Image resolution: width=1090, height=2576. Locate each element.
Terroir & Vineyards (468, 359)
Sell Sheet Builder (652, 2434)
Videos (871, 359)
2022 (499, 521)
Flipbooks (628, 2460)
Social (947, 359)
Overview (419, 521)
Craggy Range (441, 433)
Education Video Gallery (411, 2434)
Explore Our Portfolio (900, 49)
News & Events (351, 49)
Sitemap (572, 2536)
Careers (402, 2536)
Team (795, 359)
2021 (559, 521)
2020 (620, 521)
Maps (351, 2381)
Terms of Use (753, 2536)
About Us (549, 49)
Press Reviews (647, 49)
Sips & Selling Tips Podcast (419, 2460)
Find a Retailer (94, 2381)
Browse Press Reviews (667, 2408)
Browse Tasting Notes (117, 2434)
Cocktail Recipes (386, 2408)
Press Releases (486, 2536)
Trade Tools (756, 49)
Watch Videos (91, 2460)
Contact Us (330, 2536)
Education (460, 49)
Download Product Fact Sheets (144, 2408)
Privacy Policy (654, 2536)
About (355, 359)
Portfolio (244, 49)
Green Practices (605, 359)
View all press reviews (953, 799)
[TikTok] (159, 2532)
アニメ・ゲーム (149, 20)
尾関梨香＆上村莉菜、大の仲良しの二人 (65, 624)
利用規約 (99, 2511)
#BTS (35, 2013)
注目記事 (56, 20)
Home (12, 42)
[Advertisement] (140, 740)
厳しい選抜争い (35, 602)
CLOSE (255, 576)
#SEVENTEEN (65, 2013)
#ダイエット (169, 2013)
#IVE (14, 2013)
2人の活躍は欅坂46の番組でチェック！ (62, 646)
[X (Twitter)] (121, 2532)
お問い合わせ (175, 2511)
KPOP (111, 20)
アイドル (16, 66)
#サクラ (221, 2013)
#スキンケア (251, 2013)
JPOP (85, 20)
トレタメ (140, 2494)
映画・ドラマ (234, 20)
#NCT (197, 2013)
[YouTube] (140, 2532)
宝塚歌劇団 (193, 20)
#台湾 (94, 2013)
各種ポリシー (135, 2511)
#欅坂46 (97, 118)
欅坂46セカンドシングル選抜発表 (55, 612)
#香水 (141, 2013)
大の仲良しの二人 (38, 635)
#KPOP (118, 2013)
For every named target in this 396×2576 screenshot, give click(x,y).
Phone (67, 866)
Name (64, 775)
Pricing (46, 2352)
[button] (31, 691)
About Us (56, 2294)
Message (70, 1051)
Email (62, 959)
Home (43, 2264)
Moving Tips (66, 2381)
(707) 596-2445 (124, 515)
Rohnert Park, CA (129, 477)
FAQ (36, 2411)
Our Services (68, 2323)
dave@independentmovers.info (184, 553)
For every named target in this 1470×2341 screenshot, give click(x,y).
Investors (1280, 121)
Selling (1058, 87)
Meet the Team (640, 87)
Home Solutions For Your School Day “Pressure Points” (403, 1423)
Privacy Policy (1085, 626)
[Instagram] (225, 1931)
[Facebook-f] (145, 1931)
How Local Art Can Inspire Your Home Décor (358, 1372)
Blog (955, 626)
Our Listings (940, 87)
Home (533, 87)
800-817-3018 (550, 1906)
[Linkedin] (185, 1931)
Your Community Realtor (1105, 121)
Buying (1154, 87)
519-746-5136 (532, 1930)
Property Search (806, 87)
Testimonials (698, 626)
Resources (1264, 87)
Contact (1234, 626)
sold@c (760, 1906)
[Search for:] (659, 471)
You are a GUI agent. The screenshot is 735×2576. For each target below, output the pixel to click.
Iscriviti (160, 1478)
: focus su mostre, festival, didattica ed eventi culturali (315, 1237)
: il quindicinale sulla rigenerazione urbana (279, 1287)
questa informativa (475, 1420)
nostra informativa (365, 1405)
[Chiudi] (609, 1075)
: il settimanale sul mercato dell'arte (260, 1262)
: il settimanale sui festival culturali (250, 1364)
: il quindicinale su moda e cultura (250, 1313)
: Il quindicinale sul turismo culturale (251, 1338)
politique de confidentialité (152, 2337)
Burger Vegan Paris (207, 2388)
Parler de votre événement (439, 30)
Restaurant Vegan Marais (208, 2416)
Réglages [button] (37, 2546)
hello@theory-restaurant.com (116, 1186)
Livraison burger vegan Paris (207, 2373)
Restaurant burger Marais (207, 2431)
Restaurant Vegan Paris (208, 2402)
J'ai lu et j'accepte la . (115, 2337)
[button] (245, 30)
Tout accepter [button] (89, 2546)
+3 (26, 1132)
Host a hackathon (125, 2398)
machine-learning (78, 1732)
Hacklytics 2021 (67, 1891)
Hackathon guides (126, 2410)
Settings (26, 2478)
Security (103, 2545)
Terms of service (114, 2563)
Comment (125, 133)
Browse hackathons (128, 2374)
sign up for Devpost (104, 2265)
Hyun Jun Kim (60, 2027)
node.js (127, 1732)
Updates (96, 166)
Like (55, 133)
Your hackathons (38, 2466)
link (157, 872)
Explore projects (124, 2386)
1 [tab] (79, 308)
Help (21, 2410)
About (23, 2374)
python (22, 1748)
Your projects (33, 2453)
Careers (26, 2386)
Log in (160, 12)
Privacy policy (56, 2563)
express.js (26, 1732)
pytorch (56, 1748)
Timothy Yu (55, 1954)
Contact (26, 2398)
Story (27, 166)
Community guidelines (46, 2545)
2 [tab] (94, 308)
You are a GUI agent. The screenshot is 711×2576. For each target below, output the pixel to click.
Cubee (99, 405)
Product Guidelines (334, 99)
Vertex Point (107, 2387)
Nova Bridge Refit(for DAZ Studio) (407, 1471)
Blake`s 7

■ **Exercise directions**
Repeat the line containing "culturali (315, 1237)" and all subsequent lines through the final line of the data, exactly and with no others.

■ **Final answer**
: focus su mostre, festival, didattica ed eventi culturali (315, 1237)
: il quindicinale sulla rigenerazione urbana (279, 1287)
questa informativa (475, 1420)
nostra informativa (365, 1405)
[Chiudi] (609, 1075)
: il settimanale sul mercato dell'arte (260, 1262)
: il settimanale sui festival culturali (250, 1364)
: il quindicinale su moda e cultura (250, 1313)
: Il quindicinale sul turismo culturale (251, 1338)
politique de confidentialité (152, 2337)
Burger Vegan Paris (207, 2388)
Parler de votre événement (439, 30)
Restaurant Vegan Marais (208, 2416)
Réglages [button] (37, 2546)
hello@theory-restaurant.com (116, 1186)
Livraison burger vegan Paris (207, 2373)
Restaurant burger Marais (207, 2431)
Restaurant Vegan Paris (208, 2402)
J'ai lu et j'accepte la . (115, 2337)
[button] (245, 30)
Tout accepter [button] (89, 2546)
+3 (26, 1132)
Host a hackathon (125, 2398)
machine-learning (78, 1732)
Hacklytics 2021 (67, 1891)
Hackathon guides (126, 2410)
Settings (26, 2478)
Security (103, 2545)
Terms of service (114, 2563)
Comment (125, 133)
Browse hackathons (128, 2374)
sign up for Devpost (104, 2265)
Hyun Jun Kim (60, 2027)
node.js (127, 1732)
Updates (96, 166)
Like (55, 133)
Your hackathons (38, 2466)
link (157, 872)
Explore projects (124, 2386)
1 [tab] (79, 308)
Help (21, 2410)
About (23, 2374)
python (22, 1748)
Your projects (33, 2453)
Careers (26, 2386)
Log in (160, 12)
Privacy policy (56, 2563)
express.js (26, 1732)
pytorch (56, 1748)
Timothy Yu (55, 1954)
Contact (26, 2398)
Story (27, 166)
Community guidelines (46, 2545)
2 [tab] (94, 308)
You are a GUI agent. The screenshot is 711×2576. For each target below, output the pixel to click.
Cubee (99, 405)
Product Guidelines (334, 99)
Vertex Point (107, 2387)
Nova Bridge Refit(for DAZ Studio) (407, 1471)
Blake`s 7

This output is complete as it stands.